* begin Supplied data *
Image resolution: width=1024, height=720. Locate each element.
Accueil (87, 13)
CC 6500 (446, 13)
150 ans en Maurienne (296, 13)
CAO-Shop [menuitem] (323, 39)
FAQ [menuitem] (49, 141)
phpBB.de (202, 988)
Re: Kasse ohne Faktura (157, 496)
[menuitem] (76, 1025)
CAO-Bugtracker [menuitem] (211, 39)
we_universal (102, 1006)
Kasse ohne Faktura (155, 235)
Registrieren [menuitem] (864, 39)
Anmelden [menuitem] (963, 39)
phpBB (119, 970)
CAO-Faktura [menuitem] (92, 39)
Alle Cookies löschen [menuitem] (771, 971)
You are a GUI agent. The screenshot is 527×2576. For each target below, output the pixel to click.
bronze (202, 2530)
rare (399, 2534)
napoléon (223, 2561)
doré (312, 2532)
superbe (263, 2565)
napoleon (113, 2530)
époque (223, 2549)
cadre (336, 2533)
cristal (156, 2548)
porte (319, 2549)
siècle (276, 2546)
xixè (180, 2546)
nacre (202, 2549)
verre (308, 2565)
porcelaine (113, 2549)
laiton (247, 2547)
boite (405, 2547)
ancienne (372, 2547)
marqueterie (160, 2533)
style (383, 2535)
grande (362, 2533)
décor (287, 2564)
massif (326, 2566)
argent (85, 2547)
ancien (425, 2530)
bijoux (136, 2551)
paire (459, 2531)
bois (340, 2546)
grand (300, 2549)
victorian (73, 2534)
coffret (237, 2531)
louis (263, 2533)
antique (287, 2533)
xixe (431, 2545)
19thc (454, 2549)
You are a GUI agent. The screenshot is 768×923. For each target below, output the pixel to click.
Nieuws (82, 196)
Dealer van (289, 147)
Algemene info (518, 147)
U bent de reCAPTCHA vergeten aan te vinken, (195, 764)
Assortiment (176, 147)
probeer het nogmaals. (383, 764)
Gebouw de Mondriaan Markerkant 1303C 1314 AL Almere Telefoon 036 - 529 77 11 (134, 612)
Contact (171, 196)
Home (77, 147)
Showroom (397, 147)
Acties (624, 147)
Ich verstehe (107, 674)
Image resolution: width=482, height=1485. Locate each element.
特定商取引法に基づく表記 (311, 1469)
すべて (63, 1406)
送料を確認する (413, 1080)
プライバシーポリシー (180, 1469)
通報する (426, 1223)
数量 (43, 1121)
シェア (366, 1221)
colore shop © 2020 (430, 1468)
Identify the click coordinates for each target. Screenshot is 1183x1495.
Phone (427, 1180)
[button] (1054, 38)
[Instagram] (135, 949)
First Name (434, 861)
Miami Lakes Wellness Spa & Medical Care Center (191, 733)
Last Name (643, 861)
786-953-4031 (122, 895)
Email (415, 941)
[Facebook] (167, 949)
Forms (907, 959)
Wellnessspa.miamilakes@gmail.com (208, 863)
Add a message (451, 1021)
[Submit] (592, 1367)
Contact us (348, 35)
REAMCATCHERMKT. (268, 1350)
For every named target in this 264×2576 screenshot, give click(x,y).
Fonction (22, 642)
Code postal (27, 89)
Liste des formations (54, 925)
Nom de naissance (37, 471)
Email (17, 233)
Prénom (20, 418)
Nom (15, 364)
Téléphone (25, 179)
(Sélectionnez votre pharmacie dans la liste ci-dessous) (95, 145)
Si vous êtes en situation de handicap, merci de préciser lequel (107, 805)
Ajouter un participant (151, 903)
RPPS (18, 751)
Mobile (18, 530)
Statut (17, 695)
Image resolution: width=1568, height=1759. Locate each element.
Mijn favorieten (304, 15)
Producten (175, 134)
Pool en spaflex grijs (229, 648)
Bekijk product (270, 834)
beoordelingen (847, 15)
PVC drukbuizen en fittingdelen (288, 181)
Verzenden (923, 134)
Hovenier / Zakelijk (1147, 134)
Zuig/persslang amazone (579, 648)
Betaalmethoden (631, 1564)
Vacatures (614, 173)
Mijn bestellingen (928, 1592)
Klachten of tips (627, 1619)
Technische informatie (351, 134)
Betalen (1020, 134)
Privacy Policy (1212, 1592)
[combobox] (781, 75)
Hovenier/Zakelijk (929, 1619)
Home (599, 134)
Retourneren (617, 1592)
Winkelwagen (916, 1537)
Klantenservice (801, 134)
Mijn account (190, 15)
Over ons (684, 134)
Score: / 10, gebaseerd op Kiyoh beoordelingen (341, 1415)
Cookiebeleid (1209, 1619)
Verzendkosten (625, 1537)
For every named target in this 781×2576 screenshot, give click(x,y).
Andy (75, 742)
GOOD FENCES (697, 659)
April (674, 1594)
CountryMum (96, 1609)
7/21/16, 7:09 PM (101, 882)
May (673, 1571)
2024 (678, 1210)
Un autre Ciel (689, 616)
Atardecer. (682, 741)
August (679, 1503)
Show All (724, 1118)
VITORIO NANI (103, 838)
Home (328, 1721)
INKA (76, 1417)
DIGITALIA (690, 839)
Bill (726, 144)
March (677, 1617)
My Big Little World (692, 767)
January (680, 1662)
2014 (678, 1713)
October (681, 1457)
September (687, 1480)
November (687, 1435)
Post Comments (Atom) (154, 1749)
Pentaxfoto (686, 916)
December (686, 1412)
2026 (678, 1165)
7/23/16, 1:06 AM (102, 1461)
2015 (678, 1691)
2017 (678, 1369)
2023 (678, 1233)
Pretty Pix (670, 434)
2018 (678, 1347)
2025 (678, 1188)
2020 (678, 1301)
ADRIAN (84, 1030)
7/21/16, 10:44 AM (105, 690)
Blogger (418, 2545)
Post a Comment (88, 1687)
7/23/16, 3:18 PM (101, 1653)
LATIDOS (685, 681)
* end Supplied data *
• [Requirements]
Return every line of the listing above verbatim, from the first line through the last, in the original order.

• [The output]
Image resolution: width=1024, height=720. Locate each element.
Accueil (87, 13)
CC 6500 (446, 13)
150 ans en Maurienne (296, 13)
CAO-Shop [menuitem] (323, 39)
FAQ [menuitem] (49, 141)
phpBB.de (202, 988)
Re: Kasse ohne Faktura (157, 496)
[menuitem] (76, 1025)
CAO-Bugtracker [menuitem] (211, 39)
we_universal (102, 1006)
Kasse ohne Faktura (155, 235)
Registrieren [menuitem] (864, 39)
Anmelden [menuitem] (963, 39)
phpBB (119, 970)
CAO-Faktura [menuitem] (92, 39)
Alle Cookies löschen [menuitem] (771, 971)
You are a GUI agent. The screenshot is 527×2576. For each target below, output the pixel to click.
bronze (202, 2530)
rare (399, 2534)
napoléon (223, 2561)
doré (312, 2532)
superbe (263, 2565)
napoleon (113, 2530)
époque (223, 2549)
cadre (336, 2533)
cristal (156, 2548)
porte (319, 2549)
siècle (276, 2546)
xixè (180, 2546)
nacre (202, 2549)
verre (308, 2565)
porcelaine (113, 2549)
laiton (247, 2547)
boite (405, 2547)
ancienne (372, 2547)
marqueterie (160, 2533)
style (383, 2535)
grande (362, 2533)
décor (287, 2564)
massif (326, 2566)
argent (85, 2547)
ancien (425, 2530)
bijoux (136, 2551)
paire (459, 2531)
bois (340, 2546)
grand (300, 2549)
victorian (73, 2534)
coffret (237, 2531)
louis (263, 2533)
antique (287, 2533)
xixe (431, 2545)
19thc (454, 2549)
You are a GUI agent. The screenshot is 768×923. For each target below, output the pixel to click.
Nieuws (82, 196)
Dealer van (289, 147)
Algemene info (518, 147)
U bent de reCAPTCHA vergeten aan te vinken, (195, 764)
Assortiment (176, 147)
probeer het nogmaals. (383, 764)
Gebouw de Mondriaan Markerkant 1303C 1314 AL Almere Telefoon 036 - 529 77 11 (134, 612)
Contact (171, 196)
Home (77, 147)
Showroom (397, 147)
Acties (624, 147)
Ich verstehe (107, 674)
Image resolution: width=482, height=1485. Locate each element.
特定商取引法に基づく表記 (311, 1469)
すべて (63, 1406)
送料を確認する (413, 1080)
プライバシーポリシー (180, 1469)
通報する (426, 1223)
数量 (43, 1121)
シェア (366, 1221)
colore shop © 2020 (430, 1468)
Identify the click coordinates for each target. Screenshot is 1183x1495.
Phone (427, 1180)
[button] (1054, 38)
[Instagram] (135, 949)
First Name (434, 861)
Miami Lakes Wellness Spa & Medical Care Center (191, 733)
Last Name (643, 861)
786-953-4031 (122, 895)
Email (415, 941)
[Facebook] (167, 949)
Forms (907, 959)
Wellnessspa.miamilakes@gmail.com (208, 863)
Add a message (451, 1021)
[Submit] (592, 1367)
Contact us (348, 35)
REAMCATCHERMKT. (268, 1350)
For every named target in this 264×2576 screenshot, give click(x,y).
Fonction (22, 642)
Code postal (27, 89)
Liste des formations (54, 925)
Nom de naissance (37, 471)
Email (17, 233)
Prénom (20, 418)
Nom (15, 364)
Téléphone (25, 179)
(Sélectionnez votre pharmacie dans la liste ci-dessous) (95, 145)
Si vous êtes en situation de handicap, merci de préciser lequel (107, 805)
Ajouter un participant (151, 903)
RPPS (18, 751)
Mobile (18, 530)
Statut (17, 695)
Image resolution: width=1568, height=1759. Locate each element.
Mijn favorieten (304, 15)
Producten (175, 134)
Pool en spaflex grijs (229, 648)
Bekijk product (270, 834)
beoordelingen (847, 15)
PVC drukbuizen en fittingdelen (288, 181)
Verzenden (923, 134)
Hovenier / Zakelijk (1147, 134)
Zuig/persslang amazone (579, 648)
Betaalmethoden (631, 1564)
Vacatures (614, 173)
Mijn bestellingen (928, 1592)
Klachten of tips (627, 1619)
Technische informatie (351, 134)
Betalen (1020, 134)
Privacy Policy (1212, 1592)
[combobox] (781, 75)
Hovenier/Zakelijk (929, 1619)
Home (599, 134)
Retourneren (617, 1592)
Winkelwagen (916, 1537)
Klantenservice (801, 134)
Mijn account (190, 15)
Over ons (684, 134)
Score: / 10, gebaseerd op Kiyoh beoordelingen (341, 1415)
Cookiebeleid (1209, 1619)
Verzendkosten (625, 1537)
For every named target in this 781×2576 screenshot, give click(x,y).
Andy (75, 742)
GOOD FENCES (697, 659)
April (674, 1594)
CountryMum (96, 1609)
7/21/16, 7:09 PM (101, 882)
May (673, 1571)
2024 (678, 1210)
Un autre Ciel (689, 616)
Atardecer. (682, 741)
August (679, 1503)
Show All (724, 1118)
VITORIO NANI (103, 838)
Home (328, 1721)
INKA (76, 1417)
DIGITALIA (690, 839)
Bill (726, 144)
March (677, 1617)
My Big Little World (692, 767)
January (680, 1662)
2014 (678, 1713)
October (681, 1457)
September (687, 1480)
November (687, 1435)
Post Comments (Atom) (154, 1749)
Pentaxfoto (686, 916)
December (686, 1412)
2026 (678, 1165)
7/23/16, 1:06 AM (102, 1461)
2015 (678, 1691)
2017 (678, 1369)
2023 (678, 1233)
Pretty Pix (670, 434)
2018 (678, 1347)
2025 (678, 1188)
2020 (678, 1301)
ADRIAN (84, 1030)
7/21/16, 10:44 AM (105, 690)
Blogger (418, 2545)
Post a Comment (88, 1687)
7/23/16, 3:18 PM (101, 1653)
LATIDOS (685, 681)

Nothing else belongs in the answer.